Шло время. Это стало моей обыденностью. Я прозаично размышлял, как восточному пройдохе пришел в голову такой простой фокус? Этот хиляк из Алжира, вечно обнимавший себя за локти, с опущенными в пол глазами монашка… Шло время, и я перестал воспринимать его как Учителя. Я вырос, но зачесывал волосы назад, как он. Одевался, как он, не по моде, предпочитая старомодную классику растянутым пиджакам и брюкам. Вместо Майкла Джексона слушал Баха и Паганини. Отец оставил мне в наследство квартиру, полную книг и пластинок. Я стал учителем, потом профессором, стал преподавать французский язык и литературу, но помнил лавку, даже когда на ее месте открылось кафе.
Я думал, много думал о том, кем я стал. И кем он был для меня. Почему я не мог перестать о нем думать? Может, он был просто больным, а мне нравилось наблюдать за его странностями? Что ему давала лавка? Почему он никуда не уходил со своими талантами? Неужели прельстился лишь заработком? Или возможность отыграться за свое унижение на девушках была верхом его вожделения? Что им движило? Не выдумал ли я его, наделив особенностями, которыми он и близко не владел? Не был ли он моим отражением? Существовал ли на самом деле?
Конечно же, помощник антиквара обратил внимание на меня и мои частые визиты в лавку. Мы даже подружились. Говорили о книгах, о любви, философствовали, обменивались пластинками. Но я так и не решался сознаться, что видел, как он затягивал девочкам корсеты. И не перестал прятаться в завалах антикварного богатства, чтобы получить удовольствие от очередной жертвы своего товарища. Это был мой личный сорт наркотика, опиум, лишившись которого потом долго не мог найти, чем его заменить.

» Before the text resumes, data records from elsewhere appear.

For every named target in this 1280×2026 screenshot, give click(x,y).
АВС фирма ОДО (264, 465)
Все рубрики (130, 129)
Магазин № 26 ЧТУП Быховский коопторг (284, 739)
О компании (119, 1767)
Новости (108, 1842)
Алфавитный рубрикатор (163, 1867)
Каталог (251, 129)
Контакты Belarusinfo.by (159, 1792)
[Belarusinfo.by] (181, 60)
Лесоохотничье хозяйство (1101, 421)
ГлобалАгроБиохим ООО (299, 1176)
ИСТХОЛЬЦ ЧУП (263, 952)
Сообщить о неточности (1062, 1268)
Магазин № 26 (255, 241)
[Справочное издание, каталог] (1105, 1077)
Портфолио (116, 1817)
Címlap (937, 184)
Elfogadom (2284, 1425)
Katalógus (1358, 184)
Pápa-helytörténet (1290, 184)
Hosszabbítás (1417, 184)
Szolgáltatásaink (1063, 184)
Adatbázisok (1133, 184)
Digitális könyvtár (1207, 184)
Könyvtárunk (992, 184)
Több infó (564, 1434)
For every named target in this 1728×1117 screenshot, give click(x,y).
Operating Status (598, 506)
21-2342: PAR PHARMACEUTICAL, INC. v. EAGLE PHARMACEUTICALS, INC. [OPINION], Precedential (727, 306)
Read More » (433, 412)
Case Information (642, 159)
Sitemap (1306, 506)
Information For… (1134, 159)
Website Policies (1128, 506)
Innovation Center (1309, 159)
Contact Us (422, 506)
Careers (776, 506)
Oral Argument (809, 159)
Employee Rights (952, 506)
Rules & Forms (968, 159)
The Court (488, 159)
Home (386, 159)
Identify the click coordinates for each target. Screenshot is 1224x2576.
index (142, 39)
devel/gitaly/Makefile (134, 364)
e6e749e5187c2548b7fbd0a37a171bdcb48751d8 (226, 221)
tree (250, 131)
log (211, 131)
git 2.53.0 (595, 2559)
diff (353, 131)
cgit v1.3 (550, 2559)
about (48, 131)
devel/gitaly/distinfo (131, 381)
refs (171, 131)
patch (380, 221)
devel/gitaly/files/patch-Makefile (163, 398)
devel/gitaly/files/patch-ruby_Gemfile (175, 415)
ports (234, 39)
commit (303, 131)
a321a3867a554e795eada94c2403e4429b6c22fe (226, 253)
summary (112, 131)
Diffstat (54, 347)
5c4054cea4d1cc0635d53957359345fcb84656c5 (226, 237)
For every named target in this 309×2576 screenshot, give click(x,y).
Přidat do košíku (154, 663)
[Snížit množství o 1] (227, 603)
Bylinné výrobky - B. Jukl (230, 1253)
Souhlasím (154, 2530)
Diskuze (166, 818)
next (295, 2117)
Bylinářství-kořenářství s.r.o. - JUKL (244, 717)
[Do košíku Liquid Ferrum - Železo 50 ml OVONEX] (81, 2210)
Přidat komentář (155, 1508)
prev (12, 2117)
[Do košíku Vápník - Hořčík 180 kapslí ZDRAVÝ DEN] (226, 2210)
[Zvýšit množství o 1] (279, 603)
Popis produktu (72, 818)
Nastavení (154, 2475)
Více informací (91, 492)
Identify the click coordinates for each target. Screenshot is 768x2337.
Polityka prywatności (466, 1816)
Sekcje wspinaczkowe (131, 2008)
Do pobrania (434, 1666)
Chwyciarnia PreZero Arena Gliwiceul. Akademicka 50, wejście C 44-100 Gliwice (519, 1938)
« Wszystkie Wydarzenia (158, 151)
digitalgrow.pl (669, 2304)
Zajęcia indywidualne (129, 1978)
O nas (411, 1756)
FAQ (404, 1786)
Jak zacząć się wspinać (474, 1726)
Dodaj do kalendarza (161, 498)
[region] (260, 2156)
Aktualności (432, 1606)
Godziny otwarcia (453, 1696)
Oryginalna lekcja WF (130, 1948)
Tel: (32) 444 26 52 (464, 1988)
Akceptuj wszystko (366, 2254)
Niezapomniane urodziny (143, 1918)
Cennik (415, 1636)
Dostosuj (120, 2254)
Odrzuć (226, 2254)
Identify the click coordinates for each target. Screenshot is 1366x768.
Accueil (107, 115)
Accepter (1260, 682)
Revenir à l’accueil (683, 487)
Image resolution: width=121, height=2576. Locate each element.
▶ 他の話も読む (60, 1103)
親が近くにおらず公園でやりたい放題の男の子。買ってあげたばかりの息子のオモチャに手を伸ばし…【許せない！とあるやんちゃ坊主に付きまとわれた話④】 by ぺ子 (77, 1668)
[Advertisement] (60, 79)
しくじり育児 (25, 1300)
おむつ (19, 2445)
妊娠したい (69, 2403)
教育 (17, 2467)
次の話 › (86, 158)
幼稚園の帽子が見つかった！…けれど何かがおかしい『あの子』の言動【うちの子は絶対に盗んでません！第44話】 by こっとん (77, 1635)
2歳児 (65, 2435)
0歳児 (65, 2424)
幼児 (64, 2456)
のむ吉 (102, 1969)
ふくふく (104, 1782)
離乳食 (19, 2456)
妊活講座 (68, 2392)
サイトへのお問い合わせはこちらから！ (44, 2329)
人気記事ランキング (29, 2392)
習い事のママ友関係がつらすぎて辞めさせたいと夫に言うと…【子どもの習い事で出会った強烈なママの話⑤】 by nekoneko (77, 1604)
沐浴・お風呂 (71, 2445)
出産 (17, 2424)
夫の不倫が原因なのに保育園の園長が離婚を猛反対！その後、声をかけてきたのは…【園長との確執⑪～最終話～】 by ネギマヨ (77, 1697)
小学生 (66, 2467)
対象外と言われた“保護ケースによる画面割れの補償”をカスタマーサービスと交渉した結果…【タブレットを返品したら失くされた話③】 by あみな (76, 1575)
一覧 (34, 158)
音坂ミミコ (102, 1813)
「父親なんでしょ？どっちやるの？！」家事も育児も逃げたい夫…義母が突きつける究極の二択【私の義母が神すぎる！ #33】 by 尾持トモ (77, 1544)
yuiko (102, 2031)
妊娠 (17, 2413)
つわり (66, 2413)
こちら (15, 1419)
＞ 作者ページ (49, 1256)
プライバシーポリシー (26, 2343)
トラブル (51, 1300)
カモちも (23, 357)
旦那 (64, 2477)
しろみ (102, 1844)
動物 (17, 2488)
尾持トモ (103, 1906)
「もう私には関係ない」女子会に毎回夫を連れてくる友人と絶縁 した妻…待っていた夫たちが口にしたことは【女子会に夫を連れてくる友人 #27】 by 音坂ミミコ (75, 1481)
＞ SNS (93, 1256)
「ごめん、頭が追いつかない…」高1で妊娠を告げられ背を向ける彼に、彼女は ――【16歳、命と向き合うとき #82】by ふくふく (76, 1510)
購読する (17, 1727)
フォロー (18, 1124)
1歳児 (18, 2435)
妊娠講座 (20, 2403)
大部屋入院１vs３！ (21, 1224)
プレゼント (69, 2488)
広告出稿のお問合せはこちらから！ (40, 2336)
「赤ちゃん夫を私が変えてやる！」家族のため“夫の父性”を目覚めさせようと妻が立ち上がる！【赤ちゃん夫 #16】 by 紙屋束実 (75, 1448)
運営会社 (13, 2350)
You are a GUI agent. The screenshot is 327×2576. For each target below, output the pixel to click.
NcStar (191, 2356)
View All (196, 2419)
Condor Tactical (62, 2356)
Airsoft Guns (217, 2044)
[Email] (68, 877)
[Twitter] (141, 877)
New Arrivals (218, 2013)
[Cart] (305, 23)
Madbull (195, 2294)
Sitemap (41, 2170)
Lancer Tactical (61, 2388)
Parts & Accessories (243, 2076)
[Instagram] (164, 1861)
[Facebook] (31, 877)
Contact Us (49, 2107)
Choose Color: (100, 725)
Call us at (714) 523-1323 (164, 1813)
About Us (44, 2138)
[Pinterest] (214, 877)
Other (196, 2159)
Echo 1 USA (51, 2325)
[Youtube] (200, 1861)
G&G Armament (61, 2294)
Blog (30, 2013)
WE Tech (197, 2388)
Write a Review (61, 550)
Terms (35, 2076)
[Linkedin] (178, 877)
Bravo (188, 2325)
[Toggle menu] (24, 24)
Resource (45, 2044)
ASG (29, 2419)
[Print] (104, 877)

— Ты когда-нибудь думал, каково это — овладеть женщиной, которая бьется в предсмертных конвульсиях? — вот такие были между нами разговоры. Он протянул мне объемный старый том под авторством маркиза де Сада. — Читай, мальчишка.
Уж тогда я понял, что он больной. Но поздно. Я успел подхватить заразу.
И я читал де Сада, взахлеб, дрожа от ужаса, что такое возможно, — вот оно, черным по белому, будто инструкция, призыв к действию. Персонаж маркиза — надеюсь, вымышленный — дает любовнице яд, овладевает ею, наслаждаясь ее предсмертными криками и наблюдая, как она затихает в его руках. Мерзко, но притягательно, от этого тошнит, но хочется! Я гадал: неужели он будет пробовать? Это ведь надо… пойти на убийство! Не просто затянуть девчонку шнуровкой, а так, чтобы она умирала… На самом деле умерла!
Смог бы я пойти на это?
Это было безумное наваждение! Оно так крепко держало мой мозг в клещах, как малярия, холера или еще что-то. Я бы сошел с ума. Я понял, что стал фетишистом, предмет вожделения которого — чужие фантазии. Я хотел, жаждал видеть, как это будет происходить. Думал, что умру, если не увижу. У меня начинались приступы паники, когда я думал, что не попаду на главное представление своего товарища. Готов был признаться, что знаю его тайну, пасть на колени и умолять допустить меня до священнодействия.
Готов был сам убить кого угодно.
Ее звали Софи, впрочем, это неважно. Тяжелая копна волос, смуглая кожа, зеленые глаза. Она была немного похожа на ту первую — та же охапка каштановых кудрей. Он выбирал похожих девочек: обязательно кукольной внешности, большеглазых, непременно волосы до попки. Девочка несколько раз являлась со своим отцом в лавку и даже стала свидетельницей неприятной сцены. Шли годы, а лавочник все колотил своего помощника, хоть тот был на голову выше и достаточно возмужал, чтобы ответить. Узнав, что без его ведома была продана золоченая рамка, которую ее отец заложил весной, Массен, который незаконно промышлял и ростовщичеством, позвал своего помощника, схватил за ухо и заставил встать перед клиентами на колени.
«Проси, проси прощения у этих добрых людей, которые доверили мне свою дорогую вещь! Что я теперь должен им ответить? У папаши Массена никогда, слышишь, никогда не пропадают вещи!» — кричал он, боясь, что клиенты нажалуются на него в полицию.